> Available data
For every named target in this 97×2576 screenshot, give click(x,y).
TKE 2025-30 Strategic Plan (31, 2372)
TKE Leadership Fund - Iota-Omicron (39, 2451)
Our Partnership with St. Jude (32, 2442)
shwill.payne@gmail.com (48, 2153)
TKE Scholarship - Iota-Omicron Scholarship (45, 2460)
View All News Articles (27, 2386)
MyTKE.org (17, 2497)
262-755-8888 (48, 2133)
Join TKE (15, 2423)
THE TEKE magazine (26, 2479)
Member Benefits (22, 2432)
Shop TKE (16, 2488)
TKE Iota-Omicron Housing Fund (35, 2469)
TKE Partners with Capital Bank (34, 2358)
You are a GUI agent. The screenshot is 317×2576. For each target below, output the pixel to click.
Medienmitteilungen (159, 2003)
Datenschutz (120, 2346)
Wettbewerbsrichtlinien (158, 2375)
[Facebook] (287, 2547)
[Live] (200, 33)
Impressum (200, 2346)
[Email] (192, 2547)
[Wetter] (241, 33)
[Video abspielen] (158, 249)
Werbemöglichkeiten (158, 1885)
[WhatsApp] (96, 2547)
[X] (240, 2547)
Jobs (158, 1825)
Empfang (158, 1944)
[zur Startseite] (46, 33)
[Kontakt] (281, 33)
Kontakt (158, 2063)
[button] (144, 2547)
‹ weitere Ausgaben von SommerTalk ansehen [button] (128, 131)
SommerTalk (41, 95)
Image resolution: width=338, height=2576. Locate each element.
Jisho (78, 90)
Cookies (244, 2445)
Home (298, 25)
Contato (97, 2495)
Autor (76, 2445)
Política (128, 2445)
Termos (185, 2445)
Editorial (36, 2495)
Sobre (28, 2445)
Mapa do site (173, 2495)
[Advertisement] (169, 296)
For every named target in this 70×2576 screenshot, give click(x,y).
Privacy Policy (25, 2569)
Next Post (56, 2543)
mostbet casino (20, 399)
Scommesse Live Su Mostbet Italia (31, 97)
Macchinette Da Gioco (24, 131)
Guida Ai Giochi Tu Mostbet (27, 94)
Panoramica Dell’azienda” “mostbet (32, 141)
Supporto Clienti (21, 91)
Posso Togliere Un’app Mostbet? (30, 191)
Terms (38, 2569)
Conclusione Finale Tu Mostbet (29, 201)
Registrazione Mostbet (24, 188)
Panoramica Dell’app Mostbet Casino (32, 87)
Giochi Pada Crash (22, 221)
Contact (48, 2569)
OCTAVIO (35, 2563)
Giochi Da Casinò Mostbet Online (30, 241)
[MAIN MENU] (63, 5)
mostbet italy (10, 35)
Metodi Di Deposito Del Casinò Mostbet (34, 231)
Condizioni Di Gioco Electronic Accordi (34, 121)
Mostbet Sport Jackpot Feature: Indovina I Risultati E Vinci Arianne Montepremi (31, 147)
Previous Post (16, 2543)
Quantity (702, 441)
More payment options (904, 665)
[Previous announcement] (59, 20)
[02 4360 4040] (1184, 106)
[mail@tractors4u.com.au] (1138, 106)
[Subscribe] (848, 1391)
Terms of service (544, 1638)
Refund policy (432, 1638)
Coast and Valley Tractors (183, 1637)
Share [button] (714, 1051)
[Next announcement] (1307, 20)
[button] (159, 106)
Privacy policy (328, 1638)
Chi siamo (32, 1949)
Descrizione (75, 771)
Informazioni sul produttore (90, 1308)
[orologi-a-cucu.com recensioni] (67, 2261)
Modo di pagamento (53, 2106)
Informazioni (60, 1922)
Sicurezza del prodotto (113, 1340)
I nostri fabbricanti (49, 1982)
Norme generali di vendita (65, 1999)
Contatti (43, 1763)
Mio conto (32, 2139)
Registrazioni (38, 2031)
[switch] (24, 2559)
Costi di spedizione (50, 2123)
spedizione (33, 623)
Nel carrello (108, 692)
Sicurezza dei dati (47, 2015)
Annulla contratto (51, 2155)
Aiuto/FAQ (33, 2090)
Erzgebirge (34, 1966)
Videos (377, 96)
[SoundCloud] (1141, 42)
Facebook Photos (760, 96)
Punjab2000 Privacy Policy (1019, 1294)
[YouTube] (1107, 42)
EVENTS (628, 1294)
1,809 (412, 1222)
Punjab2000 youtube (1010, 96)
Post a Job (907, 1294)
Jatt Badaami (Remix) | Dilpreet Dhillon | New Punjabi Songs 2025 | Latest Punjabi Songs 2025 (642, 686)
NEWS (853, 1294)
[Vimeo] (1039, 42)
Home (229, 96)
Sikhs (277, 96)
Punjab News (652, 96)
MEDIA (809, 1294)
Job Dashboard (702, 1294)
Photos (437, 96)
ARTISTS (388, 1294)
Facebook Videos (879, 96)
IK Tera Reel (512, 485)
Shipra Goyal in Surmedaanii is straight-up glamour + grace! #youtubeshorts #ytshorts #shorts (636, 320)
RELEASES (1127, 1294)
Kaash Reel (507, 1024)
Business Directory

> Task details
The response should be a verbatim transcription of the data.

> Output
For every named target in this 97×2576 screenshot, give click(x,y).
TKE 2025-30 Strategic Plan (31, 2372)
TKE Leadership Fund - Iota-Omicron (39, 2451)
Our Partnership with St. Jude (32, 2442)
shwill.payne@gmail.com (48, 2153)
TKE Scholarship - Iota-Omicron Scholarship (45, 2460)
View All News Articles (27, 2386)
MyTKE.org (17, 2497)
262-755-8888 (48, 2133)
Join TKE (15, 2423)
THE TEKE magazine (26, 2479)
Member Benefits (22, 2432)
Shop TKE (16, 2488)
TKE Iota-Omicron Housing Fund (35, 2469)
TKE Partners with Capital Bank (34, 2358)
You are a GUI agent. The screenshot is 317×2576. For each target below, output the pixel to click.
Medienmitteilungen (159, 2003)
Datenschutz (120, 2346)
Wettbewerbsrichtlinien (158, 2375)
[Facebook] (287, 2547)
[Live] (200, 33)
Impressum (200, 2346)
[Email] (192, 2547)
[Wetter] (241, 33)
[Video abspielen] (158, 249)
Werbemöglichkeiten (158, 1885)
[WhatsApp] (96, 2547)
[X] (240, 2547)
Jobs (158, 1825)
Empfang (158, 1944)
[zur Startseite] (46, 33)
[Kontakt] (281, 33)
Kontakt (158, 2063)
[button] (144, 2547)
‹ weitere Ausgaben von SommerTalk ansehen [button] (128, 131)
SommerTalk (41, 95)
Image resolution: width=338, height=2576. Locate each element.
Jisho (78, 90)
Cookies (244, 2445)
Home (298, 25)
Contato (97, 2495)
Autor (76, 2445)
Política (128, 2445)
Termos (185, 2445)
Editorial (36, 2495)
Sobre (28, 2445)
Mapa do site (173, 2495)
[Advertisement] (169, 296)
For every named target in this 70×2576 screenshot, give click(x,y).
Privacy Policy (25, 2569)
Next Post (56, 2543)
mostbet casino (20, 399)
Scommesse Live Su Mostbet Italia (31, 97)
Macchinette Da Gioco (24, 131)
Guida Ai Giochi Tu Mostbet (27, 94)
Panoramica Dell’azienda” “mostbet (32, 141)
Supporto Clienti (21, 91)
Posso Togliere Un’app Mostbet? (30, 191)
Terms (38, 2569)
Conclusione Finale Tu Mostbet (29, 201)
Registrazione Mostbet (24, 188)
Panoramica Dell’app Mostbet Casino (32, 87)
Giochi Pada Crash (22, 221)
Contact (48, 2569)
OCTAVIO (35, 2563)
Giochi Da Casinò Mostbet Online (30, 241)
[MAIN MENU] (63, 5)
mostbet italy (10, 35)
Metodi Di Deposito Del Casinò Mostbet (34, 231)
Condizioni Di Gioco Electronic Accordi (34, 121)
Mostbet Sport Jackpot Feature: Indovina I Risultati E Vinci Arianne Montepremi (31, 147)
Previous Post (16, 2543)
Quantity (702, 441)
More payment options (904, 665)
[Previous announcement] (59, 20)
[02 4360 4040] (1184, 106)
[mail@tractors4u.com.au] (1138, 106)
[Subscribe] (848, 1391)
Terms of service (544, 1638)
Refund policy (432, 1638)
Coast and Valley Tractors (183, 1637)
Share [button] (714, 1051)
[Next announcement] (1307, 20)
[button] (159, 106)
Privacy policy (328, 1638)
Chi siamo (32, 1949)
Descrizione (75, 771)
Informazioni sul produttore (90, 1308)
[orologi-a-cucu.com recensioni] (67, 2261)
Modo di pagamento (53, 2106)
Informazioni (60, 1922)
Sicurezza del prodotto (113, 1340)
I nostri fabbricanti (49, 1982)
Norme generali di vendita (65, 1999)
Contatti (43, 1763)
Mio conto (32, 2139)
Registrazioni (38, 2031)
[switch] (24, 2559)
Costi di spedizione (50, 2123)
spedizione (33, 623)
Nel carrello (108, 692)
Sicurezza dei dati (47, 2015)
Annulla contratto (51, 2155)
Aiuto/FAQ (33, 2090)
Erzgebirge (34, 1966)
Videos (377, 96)
[SoundCloud] (1141, 42)
Facebook Photos (760, 96)
Punjab2000 Privacy Policy (1019, 1294)
[YouTube] (1107, 42)
EVENTS (628, 1294)
1,809 (412, 1222)
Punjab2000 youtube (1010, 96)
Post a Job (907, 1294)
Jatt Badaami (Remix) | Dilpreet Dhillon | New Punjabi Songs 2025 | Latest Punjabi Songs 2025 (642, 686)
NEWS (853, 1294)
[Vimeo] (1039, 42)
Home (229, 96)
Sikhs (277, 96)
Punjab News (652, 96)
MEDIA (809, 1294)
Job Dashboard (702, 1294)
Photos (437, 96)
ARTISTS (388, 1294)
Facebook Videos (879, 96)
IK Tera Reel (512, 485)
Shipra Goyal in Surmedaanii is straight-up glamour + grace! #youtubeshorts #ytshorts #shorts (636, 320)
RELEASES (1127, 1294)
Kaash Reel (507, 1024)
Business Directory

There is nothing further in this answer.